Page text:
4.6. DPPH Free Radical Scavenging Assay

Seaweed extracts were aliquoted into concentrations (100–750 μg/mL). A methanolic DPPH solution was added to samples and incubated in the dark for 30 min. The absorbance was measured at 517 nm [77]. Vitamin C was used as a standard, and the percentage of free radical scavenging was calculated using the formula:

Free radical scavenging (%) = ([control OD − sample OD]/control OD])/100

4.7. Antimicrobial Assay

Antibacterial tests were performed using the agar disc diffusion method. Sterile discs were impregnated with J. rubens extracts of a concentration of 1 mg/ml deposited on the surface of the agar medium (Mueller–Hinton Agar, pH 7.4 ± 0.2 at 25 °C) that was previously inoculated with various bacteria strains. The five bacterial strains were obtained from the Health and Environment Microbiology Laboratory of AZM Center, Lebanon: Escherichia coli, Pseudomonas aeruginosa, Streptococcus pneumonia, Bacillus cereus, and Acinetobacter baumannii. The results were expressed by measuring the diameters of the bacterial inhibition zone.

Data:
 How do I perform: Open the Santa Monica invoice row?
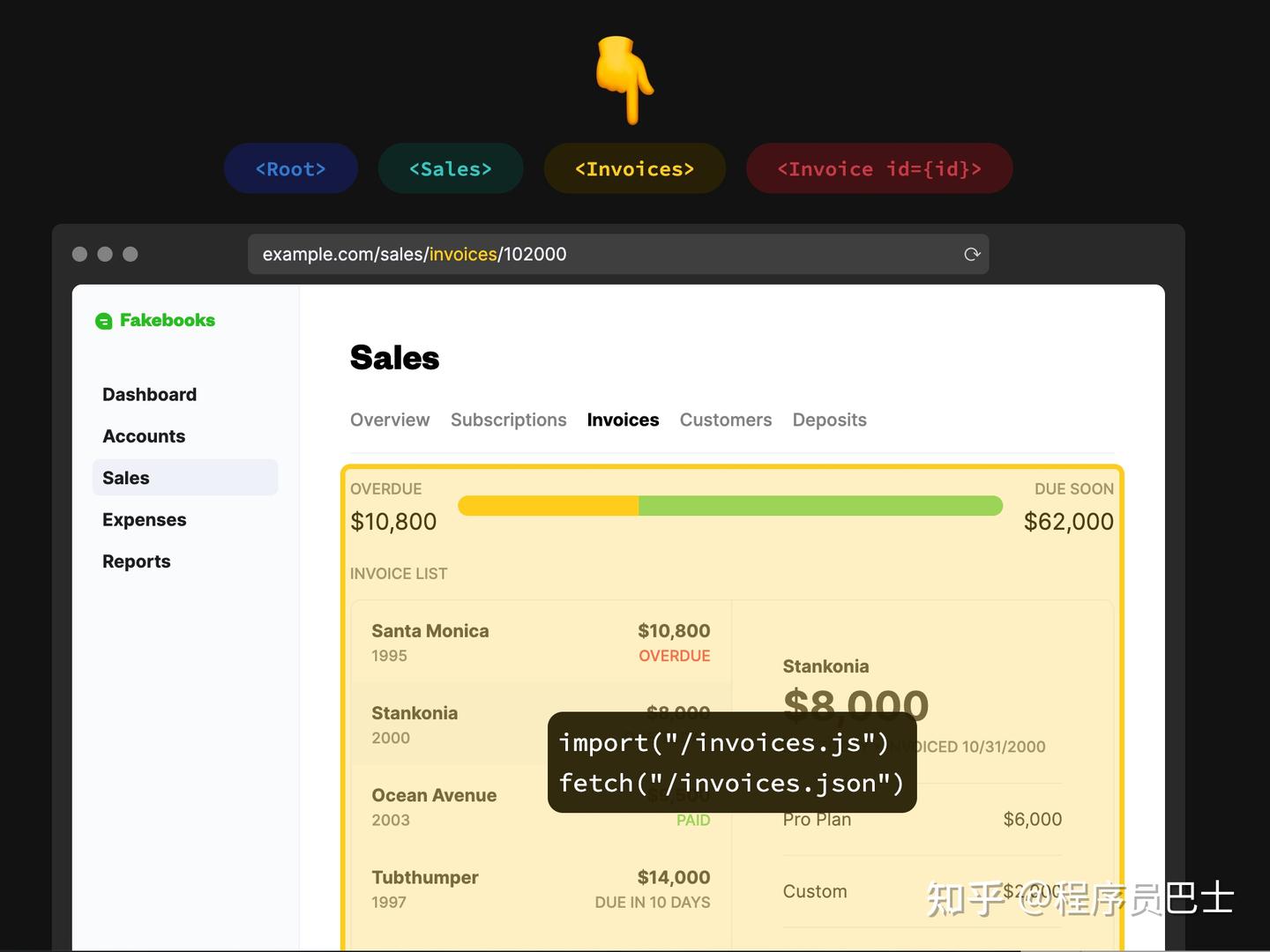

Brief 1: List the bacterial strains named in the assay methods text above.
Brief 2: Translate this sentence from the assay methods text into Spanish: "Antibacterial tests were performed using the agar disc diffusion method."

Solution 1:
Escherichia coli
Pseudomonas aeruginosa
Streptococcus pneumonia
Bacillus cereus
Acinetobacter baumannii

Solution 2: Las pruebas antibacterianas se realizaron mediante el método de difusión en disco de agar.